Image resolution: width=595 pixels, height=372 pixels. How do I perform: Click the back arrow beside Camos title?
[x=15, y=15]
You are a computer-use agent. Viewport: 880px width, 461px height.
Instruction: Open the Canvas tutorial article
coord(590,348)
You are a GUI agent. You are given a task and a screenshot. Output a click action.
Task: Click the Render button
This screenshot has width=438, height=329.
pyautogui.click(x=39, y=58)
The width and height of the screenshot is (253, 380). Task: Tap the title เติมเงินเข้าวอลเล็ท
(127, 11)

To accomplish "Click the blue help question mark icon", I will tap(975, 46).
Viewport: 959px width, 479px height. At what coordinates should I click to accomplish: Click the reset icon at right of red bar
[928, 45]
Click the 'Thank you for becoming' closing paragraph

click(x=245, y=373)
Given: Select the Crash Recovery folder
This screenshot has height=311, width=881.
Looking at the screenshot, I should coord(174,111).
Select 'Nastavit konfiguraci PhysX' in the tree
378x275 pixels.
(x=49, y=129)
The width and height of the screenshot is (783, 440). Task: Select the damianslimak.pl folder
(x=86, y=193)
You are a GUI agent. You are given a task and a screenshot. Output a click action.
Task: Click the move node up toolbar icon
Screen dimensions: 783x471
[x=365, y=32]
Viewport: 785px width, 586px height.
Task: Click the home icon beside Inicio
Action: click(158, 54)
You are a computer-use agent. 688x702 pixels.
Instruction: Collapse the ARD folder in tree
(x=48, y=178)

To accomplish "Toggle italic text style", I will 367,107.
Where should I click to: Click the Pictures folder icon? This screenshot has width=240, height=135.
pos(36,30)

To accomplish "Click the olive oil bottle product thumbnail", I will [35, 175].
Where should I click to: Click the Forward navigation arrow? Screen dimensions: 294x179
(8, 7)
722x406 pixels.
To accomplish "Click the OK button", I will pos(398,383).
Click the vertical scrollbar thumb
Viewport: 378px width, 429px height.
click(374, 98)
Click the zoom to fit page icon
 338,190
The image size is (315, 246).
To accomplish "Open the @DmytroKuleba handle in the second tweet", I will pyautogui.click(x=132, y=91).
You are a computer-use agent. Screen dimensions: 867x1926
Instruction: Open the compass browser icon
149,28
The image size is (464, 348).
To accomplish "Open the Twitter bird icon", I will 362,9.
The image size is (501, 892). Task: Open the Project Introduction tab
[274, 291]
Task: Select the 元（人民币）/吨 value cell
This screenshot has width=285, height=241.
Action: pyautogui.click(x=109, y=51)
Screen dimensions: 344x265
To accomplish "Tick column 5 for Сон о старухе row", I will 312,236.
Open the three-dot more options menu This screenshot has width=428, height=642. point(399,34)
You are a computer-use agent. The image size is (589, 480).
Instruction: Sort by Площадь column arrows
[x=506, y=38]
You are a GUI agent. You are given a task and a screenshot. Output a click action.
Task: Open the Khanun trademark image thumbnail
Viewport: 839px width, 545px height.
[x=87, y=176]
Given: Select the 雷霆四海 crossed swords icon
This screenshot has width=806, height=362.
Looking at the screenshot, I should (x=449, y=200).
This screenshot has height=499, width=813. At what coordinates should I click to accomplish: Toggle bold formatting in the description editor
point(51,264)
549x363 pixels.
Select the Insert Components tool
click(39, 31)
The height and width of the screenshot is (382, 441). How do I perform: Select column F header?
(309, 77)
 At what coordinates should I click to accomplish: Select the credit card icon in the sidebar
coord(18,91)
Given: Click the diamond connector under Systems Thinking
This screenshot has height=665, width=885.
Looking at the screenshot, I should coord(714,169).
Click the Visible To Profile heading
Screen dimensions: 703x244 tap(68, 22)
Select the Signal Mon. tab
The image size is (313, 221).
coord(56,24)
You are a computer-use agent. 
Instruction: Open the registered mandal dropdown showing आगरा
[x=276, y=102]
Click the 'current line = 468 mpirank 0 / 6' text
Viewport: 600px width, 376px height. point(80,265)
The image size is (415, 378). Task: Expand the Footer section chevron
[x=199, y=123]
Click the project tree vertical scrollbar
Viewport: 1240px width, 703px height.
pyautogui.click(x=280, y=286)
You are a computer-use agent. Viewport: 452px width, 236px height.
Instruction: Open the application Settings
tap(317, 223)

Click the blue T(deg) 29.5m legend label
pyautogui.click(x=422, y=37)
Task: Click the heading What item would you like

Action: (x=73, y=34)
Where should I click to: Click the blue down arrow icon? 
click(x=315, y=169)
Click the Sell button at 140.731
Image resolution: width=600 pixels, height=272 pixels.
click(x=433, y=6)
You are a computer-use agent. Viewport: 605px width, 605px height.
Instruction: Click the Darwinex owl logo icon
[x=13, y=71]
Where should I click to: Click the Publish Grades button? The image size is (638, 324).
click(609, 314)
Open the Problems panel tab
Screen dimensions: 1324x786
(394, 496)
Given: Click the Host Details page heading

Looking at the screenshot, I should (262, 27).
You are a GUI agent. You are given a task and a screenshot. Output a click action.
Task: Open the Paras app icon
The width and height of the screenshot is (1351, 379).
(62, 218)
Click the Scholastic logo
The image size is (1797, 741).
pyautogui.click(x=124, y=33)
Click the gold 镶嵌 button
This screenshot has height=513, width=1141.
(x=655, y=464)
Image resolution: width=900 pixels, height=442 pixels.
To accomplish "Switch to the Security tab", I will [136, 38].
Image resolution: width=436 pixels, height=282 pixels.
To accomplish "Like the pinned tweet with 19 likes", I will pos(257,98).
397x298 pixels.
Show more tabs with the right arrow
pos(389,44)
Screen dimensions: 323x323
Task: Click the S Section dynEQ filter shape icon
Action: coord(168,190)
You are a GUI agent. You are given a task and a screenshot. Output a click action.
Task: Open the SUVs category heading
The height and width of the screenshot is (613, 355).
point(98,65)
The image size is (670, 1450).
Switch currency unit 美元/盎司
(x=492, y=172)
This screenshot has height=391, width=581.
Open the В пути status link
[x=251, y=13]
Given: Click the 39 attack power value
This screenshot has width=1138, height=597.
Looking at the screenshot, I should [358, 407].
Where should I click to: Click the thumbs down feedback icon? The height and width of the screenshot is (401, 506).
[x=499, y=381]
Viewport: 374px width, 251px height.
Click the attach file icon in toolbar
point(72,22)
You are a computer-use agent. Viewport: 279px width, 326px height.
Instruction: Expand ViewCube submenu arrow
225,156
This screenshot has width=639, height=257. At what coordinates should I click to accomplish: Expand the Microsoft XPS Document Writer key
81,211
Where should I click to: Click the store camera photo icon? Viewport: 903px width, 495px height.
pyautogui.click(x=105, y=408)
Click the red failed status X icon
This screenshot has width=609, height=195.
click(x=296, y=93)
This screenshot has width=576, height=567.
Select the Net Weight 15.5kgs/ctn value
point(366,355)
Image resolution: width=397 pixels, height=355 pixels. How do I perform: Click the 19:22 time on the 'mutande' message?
########################################
- **Work item**
Transcribe the records exactly as they appear.

- **Output of the task**
Image resolution: width=595 pixels, height=372 pixels. How do I perform: Click the back arrow beside Camos title?
[x=15, y=15]
You are a computer-use agent. Viewport: 880px width, 461px height.
Instruction: Open the Canvas tutorial article
coord(590,348)
You are a GUI agent. You are given a task and a screenshot. Output a click action.
Task: Click the Render button
This screenshot has width=438, height=329.
pyautogui.click(x=39, y=58)
The width and height of the screenshot is (253, 380). Task: Tap the title เติมเงินเข้าวอลเล็ท
(127, 11)

To accomplish "Click the blue help question mark icon", I will tap(975, 46).
Viewport: 959px width, 479px height. At what coordinates should I click to accomplish: Click the reset icon at right of red bar
[928, 45]
Click the 'Thank you for becoming' closing paragraph

click(x=245, y=373)
Given: Select the Crash Recovery folder
This screenshot has height=311, width=881.
Looking at the screenshot, I should coord(174,111).
Select 'Nastavit konfiguraci PhysX' in the tree
378x275 pixels.
(x=49, y=129)
The width and height of the screenshot is (783, 440). Task: Select the damianslimak.pl folder
(x=86, y=193)
You are a GUI agent. You are given a task and a screenshot. Output a click action.
Task: Click the move node up toolbar icon
Screen dimensions: 783x471
[x=365, y=32]
Viewport: 785px width, 586px height.
Task: Click the home icon beside Inicio
Action: click(158, 54)
You are a computer-use agent. 688x702 pixels.
Instruction: Collapse the ARD folder in tree
(x=48, y=178)

To accomplish "Toggle italic text style", I will 367,107.
Where should I click to: Click the Pictures folder icon? This screenshot has width=240, height=135.
pos(36,30)

To accomplish "Click the olive oil bottle product thumbnail", I will [35, 175].
Where should I click to: Click the Forward navigation arrow? Screen dimensions: 294x179
(8, 7)
722x406 pixels.
To accomplish "Click the OK button", I will pos(398,383).
Click the vertical scrollbar thumb
Viewport: 378px width, 429px height.
click(374, 98)
Click the zoom to fit page icon
 338,190
The image size is (315, 246).
To accomplish "Open the @DmytroKuleba handle in the second tweet", I will pyautogui.click(x=132, y=91).
You are a computer-use agent. Screen dimensions: 867x1926
Instruction: Open the compass browser icon
149,28
The image size is (464, 348).
To accomplish "Open the Twitter bird icon", I will 362,9.
The image size is (501, 892). Task: Open the Project Introduction tab
[274, 291]
Task: Select the 元（人民币）/吨 value cell
This screenshot has width=285, height=241.
Action: pyautogui.click(x=109, y=51)
Screen dimensions: 344x265
To accomplish "Tick column 5 for Сон о старухе row", I will 312,236.
Open the three-dot more options menu This screenshot has width=428, height=642. point(399,34)
You are a computer-use agent. The image size is (589, 480).
Instruction: Sort by Площадь column arrows
[x=506, y=38]
You are a GUI agent. You are given a task and a screenshot. Output a click action.
Task: Open the Khanun trademark image thumbnail
Viewport: 839px width, 545px height.
[x=87, y=176]
Given: Select the 雷霆四海 crossed swords icon
This screenshot has width=806, height=362.
Looking at the screenshot, I should (x=449, y=200).
This screenshot has height=499, width=813. At what coordinates should I click to accomplish: Toggle bold formatting in the description editor
point(51,264)
549x363 pixels.
Select the Insert Components tool
click(39, 31)
The height and width of the screenshot is (382, 441). How do I perform: Select column F header?
(309, 77)
 At what coordinates should I click to accomplish: Select the credit card icon in the sidebar
coord(18,91)
Given: Click the diamond connector under Systems Thinking
This screenshot has height=665, width=885.
Looking at the screenshot, I should coord(714,169).
Click the Visible To Profile heading
Screen dimensions: 703x244 tap(68, 22)
Select the Signal Mon. tab
The image size is (313, 221).
coord(56,24)
You are a computer-use agent. 
Instruction: Open the registered mandal dropdown showing आगरा
[x=276, y=102]
Click the 'current line = 468 mpirank 0 / 6' text
Viewport: 600px width, 376px height. point(80,265)
The image size is (415, 378). Task: Expand the Footer section chevron
[x=199, y=123]
Click the project tree vertical scrollbar
Viewport: 1240px width, 703px height.
pyautogui.click(x=280, y=286)
You are a computer-use agent. Viewport: 452px width, 236px height.
Instruction: Open the application Settings
tap(317, 223)

Click the blue T(deg) 29.5m legend label
pyautogui.click(x=422, y=37)
Task: Click the heading What item would you like

Action: (x=73, y=34)
Where should I click to: Click the blue down arrow icon? 
click(x=315, y=169)
Click the Sell button at 140.731
Image resolution: width=600 pixels, height=272 pixels.
click(x=433, y=6)
You are a computer-use agent. Viewport: 605px width, 605px height.
Instruction: Click the Darwinex owl logo icon
[x=13, y=71]
Where should I click to: Click the Publish Grades button? The image size is (638, 324).
click(609, 314)
Open the Problems panel tab
Screen dimensions: 1324x786
(394, 496)
Given: Click the Host Details page heading

Looking at the screenshot, I should (262, 27).
You are a GUI agent. You are given a task and a screenshot. Output a click action.
Task: Open the Paras app icon
The width and height of the screenshot is (1351, 379).
(62, 218)
Click the Scholastic logo
The image size is (1797, 741).
pyautogui.click(x=124, y=33)
Click the gold 镶嵌 button
This screenshot has height=513, width=1141.
(x=655, y=464)
Image resolution: width=900 pixels, height=442 pixels.
To accomplish "Switch to the Security tab", I will [136, 38].
Image resolution: width=436 pixels, height=282 pixels.
To accomplish "Like the pinned tweet with 19 likes", I will pos(257,98).
397x298 pixels.
Show more tabs with the right arrow
pos(389,44)
Screen dimensions: 323x323
Task: Click the S Section dynEQ filter shape icon
Action: coord(168,190)
You are a GUI agent. You are given a task and a screenshot. Output a click action.
Task: Open the SUVs category heading
The height and width of the screenshot is (613, 355).
point(98,65)
The image size is (670, 1450).
Switch currency unit 美元/盎司
(x=492, y=172)
This screenshot has height=391, width=581.
Open the В пути status link
[x=251, y=13]
Given: Click the 39 attack power value
This screenshot has width=1138, height=597.
Looking at the screenshot, I should [358, 407].
Where should I click to: Click the thumbs down feedback icon? The height and width of the screenshot is (401, 506).
[x=499, y=381]
Viewport: 374px width, 251px height.
Click the attach file icon in toolbar
point(72,22)
You are a computer-use agent. Viewport: 279px width, 326px height.
Instruction: Expand ViewCube submenu arrow
225,156
This screenshot has width=639, height=257. At what coordinates should I click to accomplish: Expand the Microsoft XPS Document Writer key
81,211
Where should I click to: Click the store camera photo icon? Viewport: 903px width, 495px height.
pyautogui.click(x=105, y=408)
Click the red failed status X icon
This screenshot has width=609, height=195.
click(x=296, y=93)
This screenshot has width=576, height=567.
Select the Net Weight 15.5kgs/ctn value
point(366,355)
Image resolution: width=397 pixels, height=355 pixels. How do I perform: Click the 19:22 time on the 'mutande' message?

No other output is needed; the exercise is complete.